PROBLEM REQUIREMENTS: Reproduce the text lines of every item below word for word, omitting the pictures.

EXTRACTED MATERIAL:
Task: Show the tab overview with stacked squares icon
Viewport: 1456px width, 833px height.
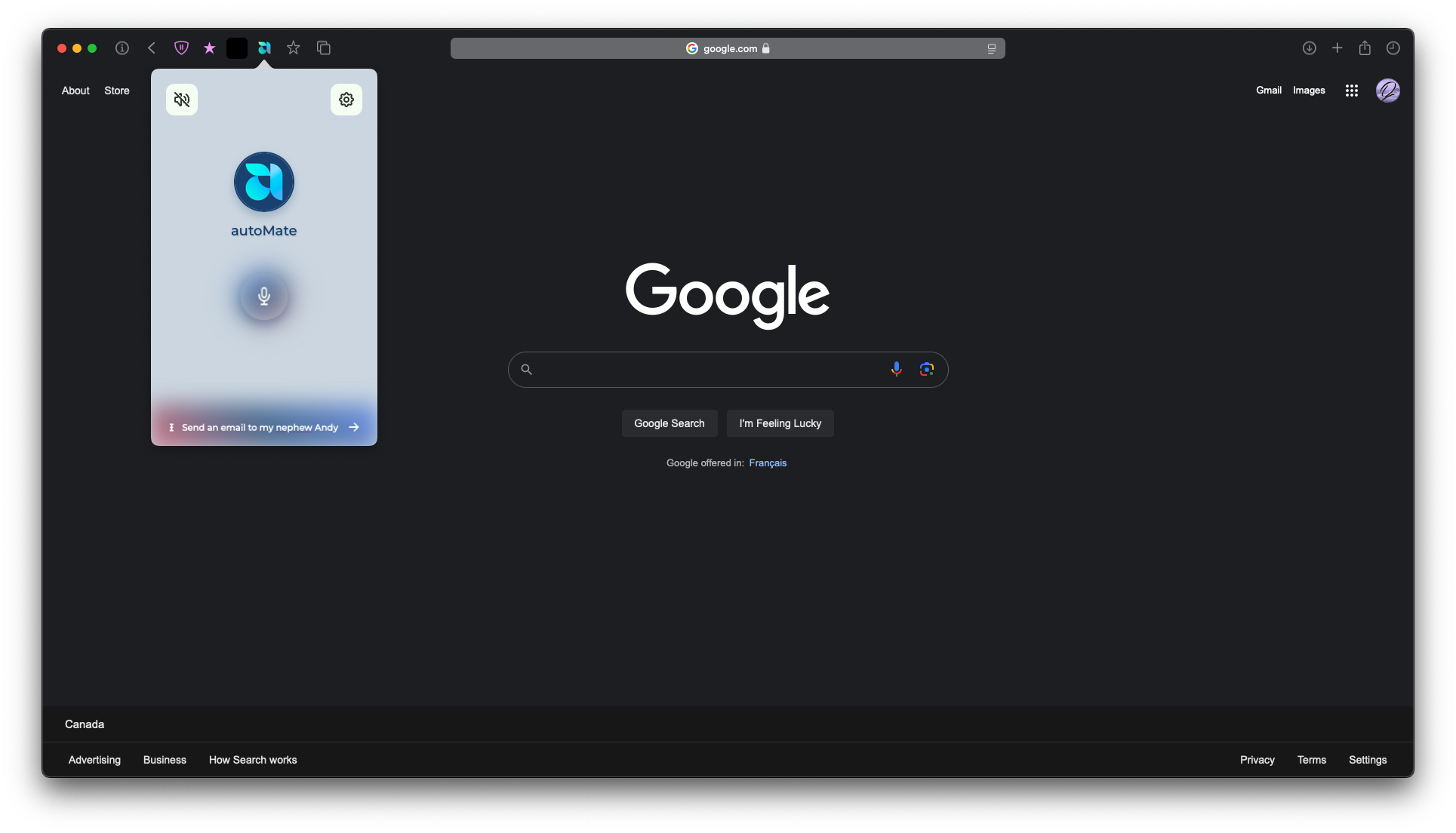Action: [323, 48]
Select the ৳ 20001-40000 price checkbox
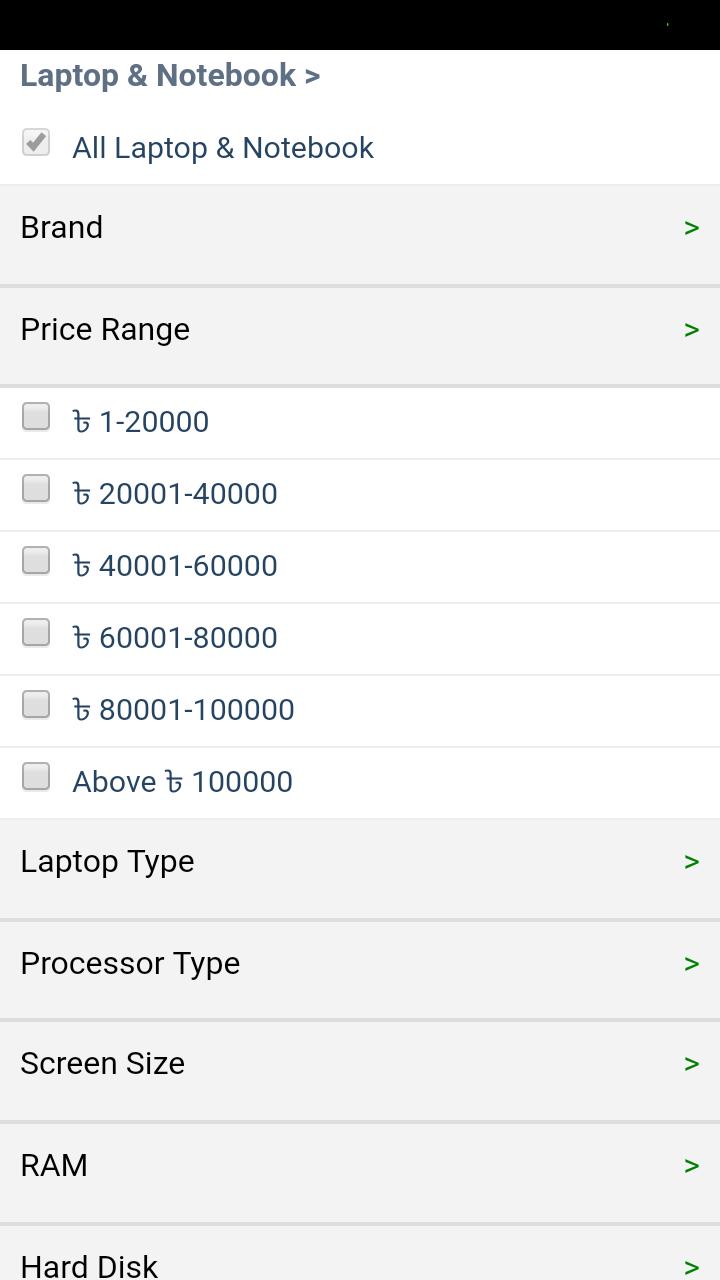Image resolution: width=720 pixels, height=1280 pixels. tap(36, 488)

THE REPLY:
Task: Show the tab overview with stacked squares icon
Viewport: 1456px width, 833px height.
Action: [323, 48]
Select the ৳ 20001-40000 price checkbox
Image resolution: width=720 pixels, height=1280 pixels. tap(36, 488)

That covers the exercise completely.